=== SUPPLIED RECORDS ===

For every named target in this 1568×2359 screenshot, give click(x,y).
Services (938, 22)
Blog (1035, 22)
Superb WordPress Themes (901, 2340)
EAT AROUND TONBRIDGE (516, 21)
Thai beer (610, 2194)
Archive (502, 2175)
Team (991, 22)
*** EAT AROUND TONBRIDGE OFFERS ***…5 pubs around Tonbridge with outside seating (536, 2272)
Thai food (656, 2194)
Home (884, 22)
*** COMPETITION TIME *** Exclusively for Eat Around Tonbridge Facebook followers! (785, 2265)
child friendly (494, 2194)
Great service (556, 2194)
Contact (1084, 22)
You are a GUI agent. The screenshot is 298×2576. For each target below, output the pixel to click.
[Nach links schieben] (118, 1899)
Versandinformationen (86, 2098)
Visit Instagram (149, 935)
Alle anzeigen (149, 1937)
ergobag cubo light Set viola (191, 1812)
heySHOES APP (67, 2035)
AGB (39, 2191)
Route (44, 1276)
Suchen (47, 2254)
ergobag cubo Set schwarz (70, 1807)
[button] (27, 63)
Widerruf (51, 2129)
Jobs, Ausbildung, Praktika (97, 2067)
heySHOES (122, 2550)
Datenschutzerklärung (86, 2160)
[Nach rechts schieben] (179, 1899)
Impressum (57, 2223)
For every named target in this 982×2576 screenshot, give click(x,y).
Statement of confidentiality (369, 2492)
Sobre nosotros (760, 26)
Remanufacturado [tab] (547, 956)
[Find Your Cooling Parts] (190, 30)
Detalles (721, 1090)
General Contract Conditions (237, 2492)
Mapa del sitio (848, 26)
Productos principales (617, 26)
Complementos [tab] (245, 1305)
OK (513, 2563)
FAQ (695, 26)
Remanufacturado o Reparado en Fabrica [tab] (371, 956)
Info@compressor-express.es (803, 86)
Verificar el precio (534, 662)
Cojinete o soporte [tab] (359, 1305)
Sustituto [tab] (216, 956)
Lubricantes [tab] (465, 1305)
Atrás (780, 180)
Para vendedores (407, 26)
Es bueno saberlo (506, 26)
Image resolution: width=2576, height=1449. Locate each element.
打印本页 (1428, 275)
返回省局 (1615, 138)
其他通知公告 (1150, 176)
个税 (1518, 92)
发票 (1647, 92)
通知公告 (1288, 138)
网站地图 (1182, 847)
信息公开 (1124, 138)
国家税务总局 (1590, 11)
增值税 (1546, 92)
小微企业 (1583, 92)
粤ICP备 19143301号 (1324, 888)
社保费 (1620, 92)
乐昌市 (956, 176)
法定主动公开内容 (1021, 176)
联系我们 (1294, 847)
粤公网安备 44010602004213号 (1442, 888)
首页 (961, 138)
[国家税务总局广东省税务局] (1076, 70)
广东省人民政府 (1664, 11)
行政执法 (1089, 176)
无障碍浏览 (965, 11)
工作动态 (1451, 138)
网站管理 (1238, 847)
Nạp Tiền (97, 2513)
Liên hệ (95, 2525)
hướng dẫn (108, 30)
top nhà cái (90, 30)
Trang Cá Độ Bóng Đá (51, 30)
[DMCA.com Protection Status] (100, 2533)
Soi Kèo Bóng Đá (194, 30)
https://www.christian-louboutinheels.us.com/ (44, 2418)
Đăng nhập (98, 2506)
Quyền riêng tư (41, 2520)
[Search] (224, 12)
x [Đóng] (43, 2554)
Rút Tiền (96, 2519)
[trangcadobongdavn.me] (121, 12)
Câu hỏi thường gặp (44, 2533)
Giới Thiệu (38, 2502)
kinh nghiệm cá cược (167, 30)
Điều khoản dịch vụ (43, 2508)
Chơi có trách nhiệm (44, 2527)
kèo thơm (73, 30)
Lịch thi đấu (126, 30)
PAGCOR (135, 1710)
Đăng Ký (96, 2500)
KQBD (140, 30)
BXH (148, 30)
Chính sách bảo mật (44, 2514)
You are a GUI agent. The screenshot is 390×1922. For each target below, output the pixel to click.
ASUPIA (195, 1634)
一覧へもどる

===

WORK INSTRUCTION → Nothing but the lines from the one containing "Câu hỏi thường gặp (44, 2533)" to the end of the records above should appear, each copied exactly.

PROBLEM SOLUTION →
Câu hỏi thường gặp (44, 2533)
Giới Thiệu (38, 2502)
kinh nghiệm cá cược (167, 30)
Điều khoản dịch vụ (43, 2508)
Chơi có trách nhiệm (44, 2527)
kèo thơm (73, 30)
Lịch thi đấu (126, 30)
PAGCOR (135, 1710)
Đăng Ký (96, 2500)
KQBD (140, 30)
BXH (148, 30)
Chính sách bảo mật (44, 2514)
You are a GUI agent. The screenshot is 390×1922. For each target below, output the pixel to click.
ASUPIA (195, 1634)
一覧へもどる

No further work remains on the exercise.